None of the companies included in this survey comply fully with the labelling requirements of the International Code. At least three companies use labels that bear pictures or images that idealise the use of infant formula. Many labels make comparisons to breastmilk or make unsubstantiated health claims. Labels are for many women the only source of information about infant formula. Yet, in several countries, labels are in a foreign language. Follow-on formula labels of several companies closely resemble the company’s infant formula labels, allowing promotion by association and presenting a dangerous risk of confusion by mothers.

The twenty years since the International Code was adopted have not seen enough change in the way baby food companies market their products. Labelling has improved and, in most countries, the more blatant advertising has disappeared. Yet, there are other more subtle but still very damaging violations such as a resurgence of free supplies to hospitals, persistent promotion of early weaning, baby clubs and promotion on the Internet.

 

Confusion for both health workers and mothers has also been increased by alarming product diversification: monitors found an endless variety of “special” formulas promoted for so-called allergy-prone and regurgitation-prone babies. The latter are usually thickened infant formulae which are found to have a negative effect on infant growth. Another new development is the appearance of much cheaper “store brands” which may unleash a wave of direct promotion.

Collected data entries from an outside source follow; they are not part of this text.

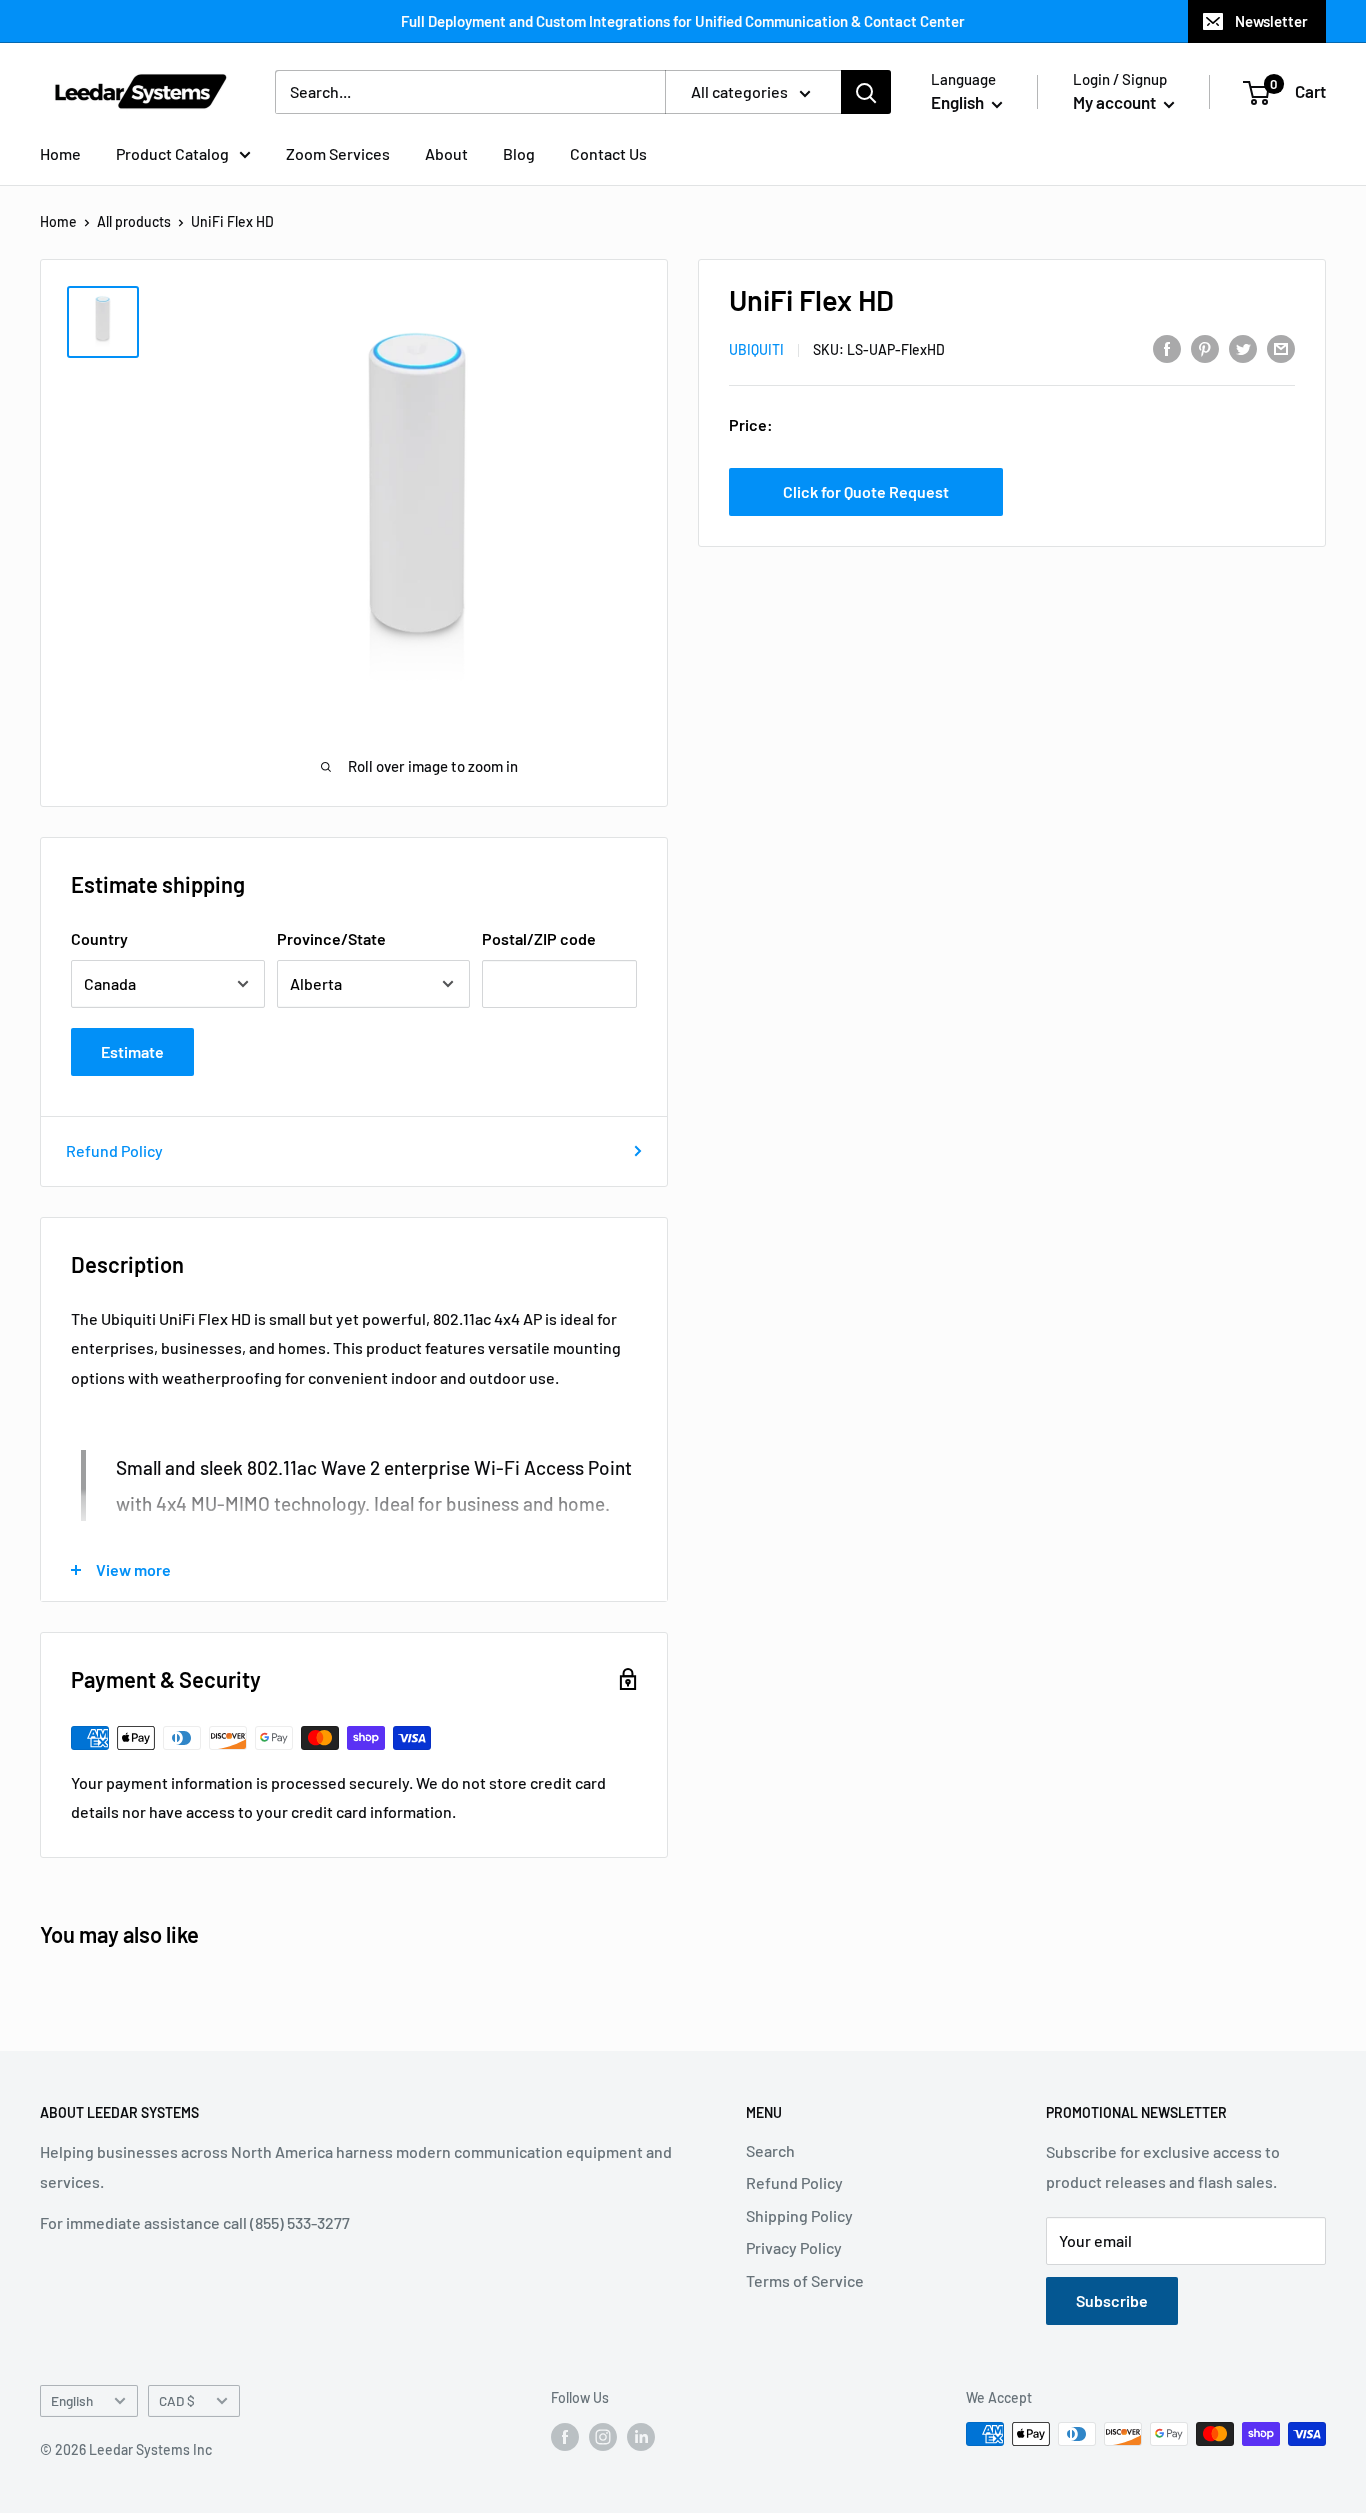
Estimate (132, 1051)
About (446, 153)
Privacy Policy (794, 2247)
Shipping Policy (799, 2215)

Advertising and labels of many complementary foods promote their use from as early as the first week for teas and as of one month for cereals. In some cases they suggest the product’s use in a bottle. Some still have labels which idealise bottle feeding by showing a photo or drawing of either a baby or a feeding bottle. Many brands are being promoted as suitable for babies below six months.

Company promotion steers mothers and health workers away from breastfeeding and towards artificial feeding, thereby contributing to unnecessary illness and, in conditions of poverty, to the death of infants. An estimated 4,000 infants die, every day, because they are not breastfed. The need to monitor Code compliance is, sadly, as real now as it was 20 years ago.

 

The evidence collected demonstrates systematic disregard for the Code. Companies must be aware of this and there can be no excuse. Promotion was found to be most intense in affluent countries where there are no marketing restrictions and where there is fierce competition.

IBFAN is determined to see the Code implemented globally as a minimum health standard. It hopes this publication will help to raise awareness about the many threats to breastfeeding and stimulate an increasing number of concerned citizens to become Code monitors.